Researchers have been studying airflow on airplanes since the start of the coronavirus pandemic, but you’ve probably had questions about how the virus might spread while you’re traveling by vehicle. The Centers for Disease Control and Prevention recommends wearing masks and improving ventilation when you’re stuck in a vehicle with people from outside of your household. But how does the air flow in a car when you roll down the windows? Does it matter which windows you open?
A new study presents some notable information that could cause you to rethink your approach to driving and riding in a car during the pandemic.
Researchers at Brown University used computer simulations to study how airborne particles circulate inside a car. The results are in Science Advances, a peer-reviewed scientific journal. Simulating a small car with a driver and a passenger, with the passenger in the back seat on the passenger side (opposite the driver), traveling at 50 miles per hour, the researchers studied the air circulation in the cabin.
The results suggest that open windows might help protect everyone in the vehicle from infectious diseases, including COVID-19.

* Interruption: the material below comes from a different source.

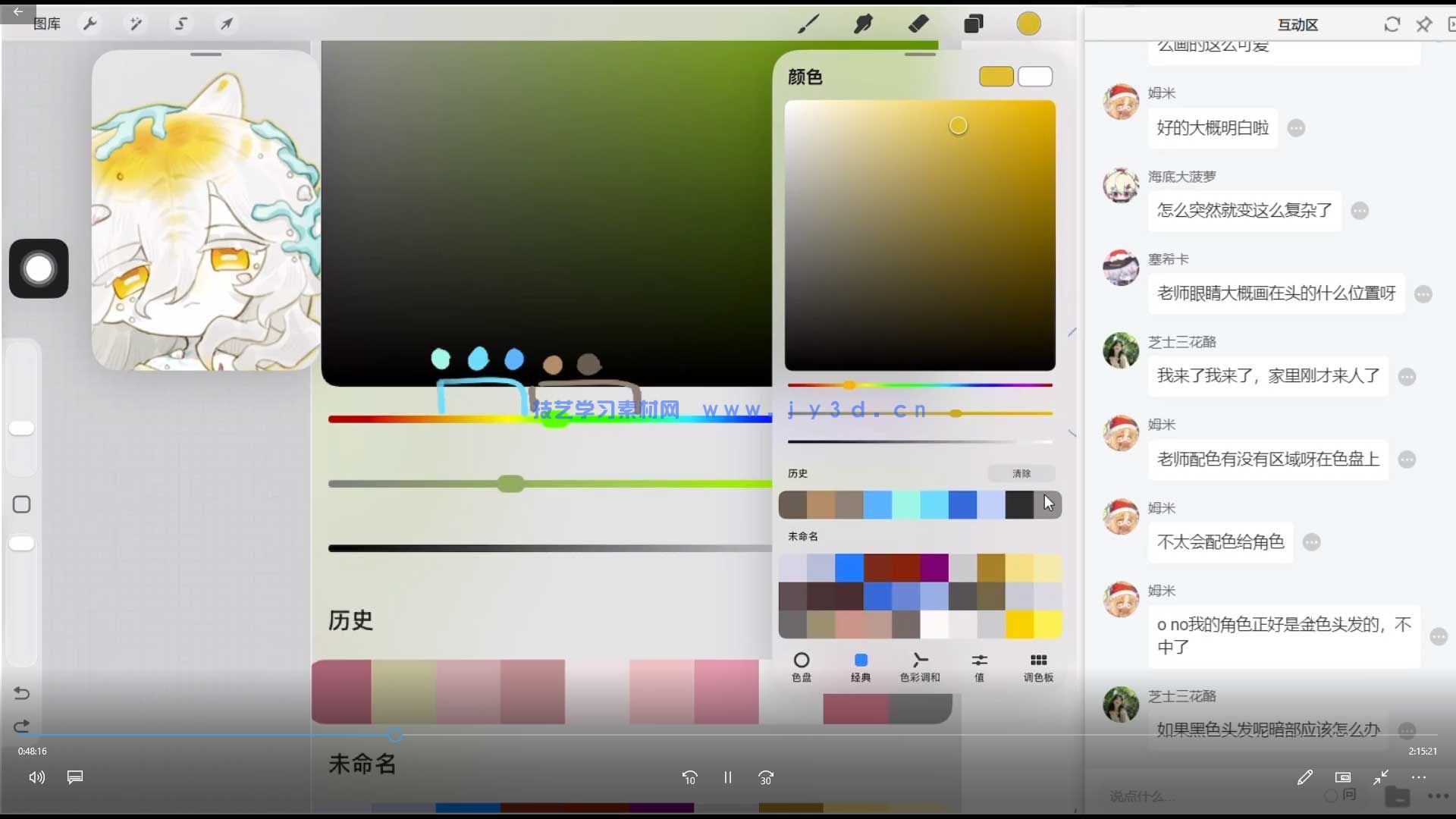Switch to the 色盘 color disc tab

pos(802,667)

The best option is to roll down all the windows and use the fresh air mode for the vents, which increases ventilation and decreases transmission risk for both the driver and the passenger. However, if you can’t open all the windows, a specific configuration of open and closed windows showed promising results.

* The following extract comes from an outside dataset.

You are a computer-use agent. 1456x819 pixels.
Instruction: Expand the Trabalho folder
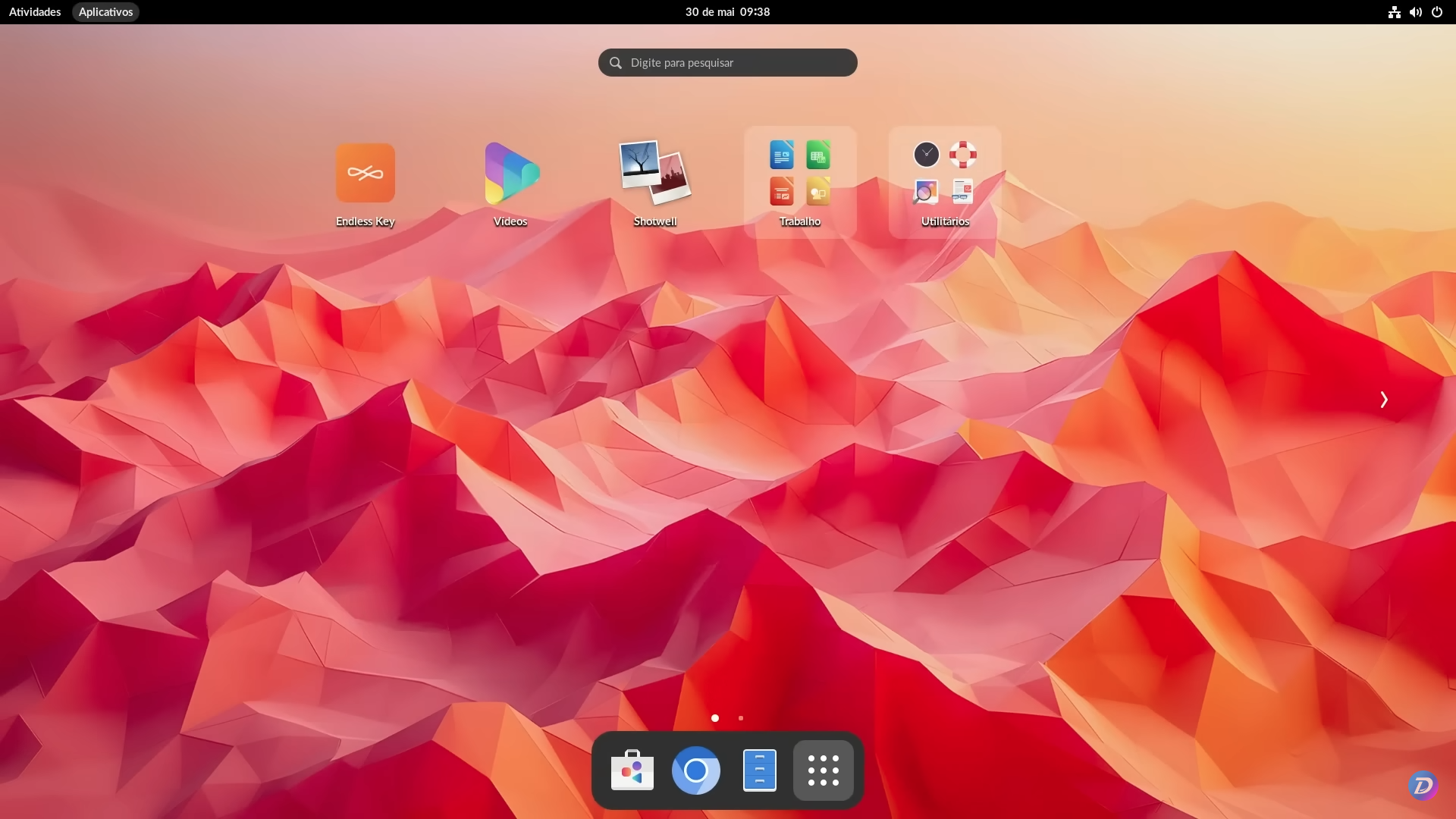(x=799, y=173)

“One might imagine that people instinctively open windows right beside them while riding with a co-passenger during the pandemic. That may not be optimal — though it’s better than opening no window,” Varghese Mathai, an assistant professor of physics at University of Massachusetts Amherst and lead author of the study, said in a statement.

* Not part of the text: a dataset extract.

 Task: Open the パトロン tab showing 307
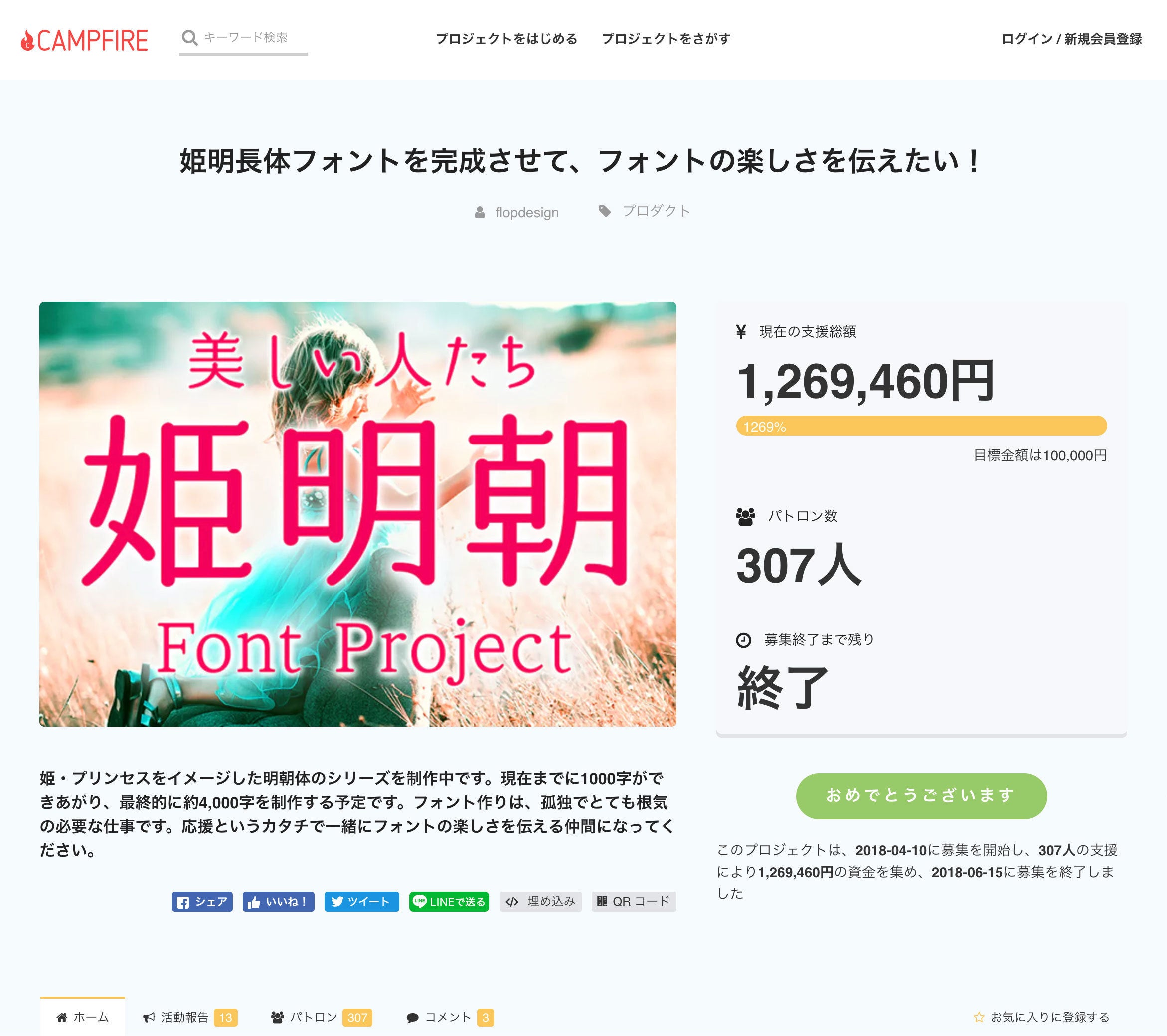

Rather, their research suggests that opening the windows farthest from the driver and the passenger — in this configuration, the front passenger-side window and the rear driver-side window — could reduce infection risks for both by improving air circulation.
“To our surprise, the simulations showed an air current that acts like a barrier between the driver and the passenger,” Mathai said.
He pointed out that wearing a mask is still important inside a car, but open windows should help to reduce the pathogen load. Keeping all windows closed and recirculating the air is considered the riskiest approach.